North Carolina partners with Tanium to strengthen state cybersecurity
North Carolina’s Department of Information Technology announced Thursday that it has selected Tanium as the statewide endpoint management and cybersecurity platform for SecureNC, the state’s collaborative cybersecurity program that provides resources and guidance to state and local agencies.
According to the Thursday announcement, Tanium will help consolidate the state’s management and security operations on a single platform, with real‑time data and automated investigations of security threats. The voluntary initiative will roll out in phases across local governments, higher education institutions and other public entities.
For state Chief Information Security Officer Bernice Russell-Bond, the partnership is part of a broader effort to shift North Carolina’s cybersecurity from reactive to proactive and, more importantly, accurately reflect the current threat environment with the emergence of artificial intelligence tools.
“We all know with the development of these frontier AI solutions that they are going to help people in a cyber field, but they’re also used by our adversaries,” Russell-Bond told StateScoop in an interview this week. “And that’s going to allow them to not only identify vulnerabilities faster, but to try to exploit them faster, too.”
The state has already piloted the program with several local entities and reported more than a 40% improvement in cybersecurity posture among participating organizations after 60 days, according to Russell-Bond, who said the tools also helped improve its patch management cycle — shrinking remediation timelines from monthly cycles to less than 10 days.
“We’re patching as soon as we get a vulnerability and get that patch tested,” Russell-Bond said. “We’re cutting in half or more the time span that an adversary can exploit us.”
Russell-Bond, who’s been the state CISO for over a year, said one of her first priorities after joining NCDIT was assessing cybersecurity maturity and coverage across state agencies and local jurisdictions. She said she discovered staff shortages and resource constraints, where a single employee may be responsible for IT operations, cybersecurity and other technology functions.

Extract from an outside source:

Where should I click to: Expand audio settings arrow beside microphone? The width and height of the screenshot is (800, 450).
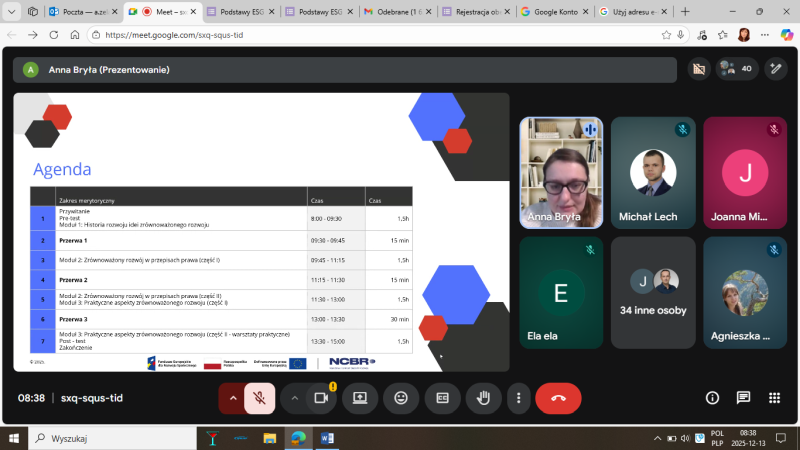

“You just don’t have a whole team of IT experts in your cities and your counties,” Russell-Bond explained. “It may be one person doing 10 completely different functions.”
Russell-Bond said the need for stronger cyber defenses is particularly important given North Carolina’s economic and strategic significance, pointing to the state’s financial sector, research institutions, military facilities, ports and universities as factors that make it a “high-value target” for cybercriminals.
Charlotte, the most populous city in North Carolina with more than 940,000 residents, is the second largest banking center in the U.S., outside of New York City. The state also boasts nine active military facilities across the Army, Air Force, Marine Corps and Coast Guard, including Fort Bragg and Camp Lejeune.
In addition, the state capital Raleigh is home to the prestigious Research Triangle — a technology, biotech and academic hub spanning the universities of Duke, North Carolina-Chapel Hill and North Carolina State — that, according to Russell-Bond, houses a lot of “intellectual property bad folks want to get their hands on.”
“Cyber criminals look for targets where they can cause disruption and we have a lot of avenues where [a cyberattack] will cause a lot of disruption,” Russell-Bond said.
Though participation is voluntary, Russell-Bond said counties, cities, libraries, educational institutions and healthcare organizations have already expressed interest in joining the initiative. She said NCDIT plans to continue outreach and onboarding efforts throughout the summer as it works to expand cyber protections across the state.
“At the end of the day, it’s my data too, right? Because I live here,” she said.